### Provided data

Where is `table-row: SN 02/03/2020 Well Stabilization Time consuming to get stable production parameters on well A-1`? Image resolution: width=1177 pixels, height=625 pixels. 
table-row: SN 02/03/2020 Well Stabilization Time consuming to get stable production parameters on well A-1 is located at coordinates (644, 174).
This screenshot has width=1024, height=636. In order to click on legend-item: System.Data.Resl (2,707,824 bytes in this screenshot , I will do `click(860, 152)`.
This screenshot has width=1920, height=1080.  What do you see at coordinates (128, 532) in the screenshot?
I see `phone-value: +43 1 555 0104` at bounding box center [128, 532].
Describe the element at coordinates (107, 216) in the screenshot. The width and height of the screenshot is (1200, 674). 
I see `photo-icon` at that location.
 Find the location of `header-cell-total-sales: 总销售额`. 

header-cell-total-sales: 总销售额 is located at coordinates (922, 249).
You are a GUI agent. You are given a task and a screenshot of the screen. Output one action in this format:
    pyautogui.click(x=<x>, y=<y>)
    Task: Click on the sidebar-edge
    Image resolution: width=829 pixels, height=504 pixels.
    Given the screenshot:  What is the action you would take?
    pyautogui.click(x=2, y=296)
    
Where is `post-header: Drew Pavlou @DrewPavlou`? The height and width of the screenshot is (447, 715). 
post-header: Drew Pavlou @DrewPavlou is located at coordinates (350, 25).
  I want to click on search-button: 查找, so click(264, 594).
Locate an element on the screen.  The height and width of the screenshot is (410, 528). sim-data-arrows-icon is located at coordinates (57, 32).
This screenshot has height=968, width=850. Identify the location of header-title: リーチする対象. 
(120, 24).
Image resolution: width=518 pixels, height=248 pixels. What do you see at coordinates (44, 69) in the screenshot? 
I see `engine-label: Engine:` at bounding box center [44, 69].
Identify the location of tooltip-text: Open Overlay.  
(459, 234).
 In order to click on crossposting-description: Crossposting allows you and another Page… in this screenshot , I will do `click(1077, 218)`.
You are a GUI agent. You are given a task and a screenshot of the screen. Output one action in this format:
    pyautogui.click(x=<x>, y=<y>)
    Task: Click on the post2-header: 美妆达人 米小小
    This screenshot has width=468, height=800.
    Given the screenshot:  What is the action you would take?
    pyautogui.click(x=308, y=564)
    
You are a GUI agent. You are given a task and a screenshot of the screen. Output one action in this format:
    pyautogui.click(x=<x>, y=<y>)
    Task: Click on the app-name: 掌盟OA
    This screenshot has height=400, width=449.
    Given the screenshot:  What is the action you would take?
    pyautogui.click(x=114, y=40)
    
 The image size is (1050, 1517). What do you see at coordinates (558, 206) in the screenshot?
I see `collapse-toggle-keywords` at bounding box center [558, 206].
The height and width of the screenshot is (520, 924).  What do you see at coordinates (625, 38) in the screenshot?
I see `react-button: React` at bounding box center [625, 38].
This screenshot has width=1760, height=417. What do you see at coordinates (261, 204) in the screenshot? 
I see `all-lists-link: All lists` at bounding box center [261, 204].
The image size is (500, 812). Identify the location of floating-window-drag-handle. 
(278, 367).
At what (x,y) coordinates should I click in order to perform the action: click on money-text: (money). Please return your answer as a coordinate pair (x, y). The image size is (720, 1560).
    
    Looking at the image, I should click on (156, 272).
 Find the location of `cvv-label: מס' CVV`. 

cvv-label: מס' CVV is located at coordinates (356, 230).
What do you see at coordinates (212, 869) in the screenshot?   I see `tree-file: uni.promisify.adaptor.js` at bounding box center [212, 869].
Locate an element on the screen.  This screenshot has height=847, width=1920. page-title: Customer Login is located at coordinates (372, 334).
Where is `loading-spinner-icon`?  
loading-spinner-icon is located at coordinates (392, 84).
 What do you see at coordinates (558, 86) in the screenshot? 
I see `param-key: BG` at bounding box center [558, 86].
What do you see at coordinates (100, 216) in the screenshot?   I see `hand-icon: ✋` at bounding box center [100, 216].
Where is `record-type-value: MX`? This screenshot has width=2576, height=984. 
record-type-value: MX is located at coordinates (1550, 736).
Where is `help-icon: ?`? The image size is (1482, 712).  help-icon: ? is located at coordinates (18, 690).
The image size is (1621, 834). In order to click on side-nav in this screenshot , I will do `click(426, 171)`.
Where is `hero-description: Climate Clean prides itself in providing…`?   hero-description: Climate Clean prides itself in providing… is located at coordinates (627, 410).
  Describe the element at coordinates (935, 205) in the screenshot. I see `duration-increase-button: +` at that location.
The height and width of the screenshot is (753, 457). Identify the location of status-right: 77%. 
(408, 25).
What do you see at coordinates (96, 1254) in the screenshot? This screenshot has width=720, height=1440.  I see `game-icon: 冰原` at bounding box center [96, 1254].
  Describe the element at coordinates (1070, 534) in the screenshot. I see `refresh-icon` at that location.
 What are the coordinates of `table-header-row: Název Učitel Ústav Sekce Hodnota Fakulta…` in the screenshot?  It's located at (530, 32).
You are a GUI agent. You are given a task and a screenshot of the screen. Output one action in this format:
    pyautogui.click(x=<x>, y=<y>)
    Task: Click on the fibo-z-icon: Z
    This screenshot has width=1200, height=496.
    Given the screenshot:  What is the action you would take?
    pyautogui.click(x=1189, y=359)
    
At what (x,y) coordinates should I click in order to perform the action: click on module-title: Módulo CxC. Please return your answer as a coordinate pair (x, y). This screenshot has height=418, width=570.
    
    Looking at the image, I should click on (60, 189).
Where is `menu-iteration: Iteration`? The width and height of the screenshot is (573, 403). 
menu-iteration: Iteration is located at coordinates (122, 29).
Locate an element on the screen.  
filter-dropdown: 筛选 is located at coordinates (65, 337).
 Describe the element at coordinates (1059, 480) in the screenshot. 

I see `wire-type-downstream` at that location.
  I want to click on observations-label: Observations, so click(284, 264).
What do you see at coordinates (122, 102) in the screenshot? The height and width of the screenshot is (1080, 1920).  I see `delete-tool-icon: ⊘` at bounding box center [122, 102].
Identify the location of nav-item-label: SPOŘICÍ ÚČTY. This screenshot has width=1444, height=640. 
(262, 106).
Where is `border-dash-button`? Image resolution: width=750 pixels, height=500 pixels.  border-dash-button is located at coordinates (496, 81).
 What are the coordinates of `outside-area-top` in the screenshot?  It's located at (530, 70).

######

Problem to solve >> Please copy the lines between the one containing "This screenshot has width=1920, height=1080." and the one containing "header-cell-total-sales: 总销售额 is", inclusive, and reproduce them exactly.

Problem solution >>
This screenshot has width=1920, height=1080.  What do you see at coordinates (128, 532) in the screenshot?
I see `phone-value: +43 1 555 0104` at bounding box center [128, 532].
Describe the element at coordinates (107, 216) in the screenshot. The width and height of the screenshot is (1200, 674). 
I see `photo-icon` at that location.
 Find the location of `header-cell-total-sales: 总销售额`. 

header-cell-total-sales: 总销售额 is located at coordinates (922, 249).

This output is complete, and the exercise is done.